就像只有开设网店不再是一件令人侧目的新鲜事情,淘宝的存在价值才有如丝般顺滑,当狮群在追逐羚羊的过程中纷纷跳进浅滩河流,将镜头对准岸边也就没有多余的意义了。
美国人类学家玛格丽特·米德曾经提出「后喻文化」的概念,意指知识传递的辈分观念开始变得模糊起来,新的文化传承模式必然会被寄出仍然遵循论资排辈的课堂。而在解决学习焦虑的过程里,中国的互联网用户正在加速逃离原本的教育积累。
一名借助财经议题累计斩获超过百万付费订阅的经济学家也直言不讳的坦言,从专业性的角度出发,他的内容组织价值委实有限,但是中国高校的经济学本身却是一个喂狼奶的行为:学习成绩越好,就越是容易掌握错误的理论体系和分析工具,典型的如《马克思主义政治经济学》。

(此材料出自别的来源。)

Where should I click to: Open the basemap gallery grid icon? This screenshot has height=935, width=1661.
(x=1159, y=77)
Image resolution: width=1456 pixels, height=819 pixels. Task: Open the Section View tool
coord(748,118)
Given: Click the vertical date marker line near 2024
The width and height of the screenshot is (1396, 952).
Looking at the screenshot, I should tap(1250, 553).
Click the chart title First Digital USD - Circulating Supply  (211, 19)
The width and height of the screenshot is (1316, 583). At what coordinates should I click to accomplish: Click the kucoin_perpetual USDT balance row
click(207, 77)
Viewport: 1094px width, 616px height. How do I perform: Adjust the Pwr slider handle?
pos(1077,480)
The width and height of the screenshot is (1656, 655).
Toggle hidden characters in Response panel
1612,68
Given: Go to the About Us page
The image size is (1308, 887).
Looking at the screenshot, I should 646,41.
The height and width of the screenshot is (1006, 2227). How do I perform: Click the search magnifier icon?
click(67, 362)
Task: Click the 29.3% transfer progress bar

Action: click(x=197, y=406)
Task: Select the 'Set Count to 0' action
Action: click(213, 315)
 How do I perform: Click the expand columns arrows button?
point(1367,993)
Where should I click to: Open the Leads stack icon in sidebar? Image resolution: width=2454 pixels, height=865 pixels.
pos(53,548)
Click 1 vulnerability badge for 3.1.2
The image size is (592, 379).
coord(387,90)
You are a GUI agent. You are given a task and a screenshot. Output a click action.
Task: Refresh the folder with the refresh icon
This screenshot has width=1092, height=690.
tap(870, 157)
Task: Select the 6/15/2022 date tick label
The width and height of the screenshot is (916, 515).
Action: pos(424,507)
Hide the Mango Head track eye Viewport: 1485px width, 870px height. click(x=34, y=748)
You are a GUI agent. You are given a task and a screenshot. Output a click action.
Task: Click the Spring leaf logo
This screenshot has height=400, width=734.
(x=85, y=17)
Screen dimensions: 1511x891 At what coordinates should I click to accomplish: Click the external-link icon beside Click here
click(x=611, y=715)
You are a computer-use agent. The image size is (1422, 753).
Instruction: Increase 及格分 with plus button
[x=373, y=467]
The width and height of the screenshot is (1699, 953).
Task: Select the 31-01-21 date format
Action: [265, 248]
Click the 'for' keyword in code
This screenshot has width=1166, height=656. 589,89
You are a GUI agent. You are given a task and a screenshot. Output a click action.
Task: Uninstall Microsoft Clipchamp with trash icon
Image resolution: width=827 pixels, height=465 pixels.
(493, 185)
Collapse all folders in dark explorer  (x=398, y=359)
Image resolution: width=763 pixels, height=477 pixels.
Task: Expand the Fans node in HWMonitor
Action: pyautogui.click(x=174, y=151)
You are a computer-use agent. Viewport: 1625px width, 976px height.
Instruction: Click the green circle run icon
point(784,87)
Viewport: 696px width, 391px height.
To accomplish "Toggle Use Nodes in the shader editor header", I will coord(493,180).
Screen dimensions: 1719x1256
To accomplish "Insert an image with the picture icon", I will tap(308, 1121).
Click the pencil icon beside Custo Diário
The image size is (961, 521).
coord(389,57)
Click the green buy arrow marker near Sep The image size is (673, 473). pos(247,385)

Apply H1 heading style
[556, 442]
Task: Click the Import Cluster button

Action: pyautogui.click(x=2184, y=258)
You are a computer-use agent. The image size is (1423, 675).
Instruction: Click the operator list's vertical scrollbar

所以他能够在本职工作之外,凭借相对低成本的常识普及吸引为数众多的年轻用户掏钱换取吐狼奶的机会,同时重新获得那些「超纲」的知识要素,这让所谓的「知识经济」显得具有某些刚性需求的属性,也就是偿还传统教育的失灵债务。
窦文涛也说过,「很多中国人终其一生,都会活在一个套子里,因为这个套子比较安全,他就困在一个观念里,一辈子因为一个想法,因为相信一个什么教条,就在那煎熬,在那受苦,不这么做的人,就需要不断的去解开很多条绳子。」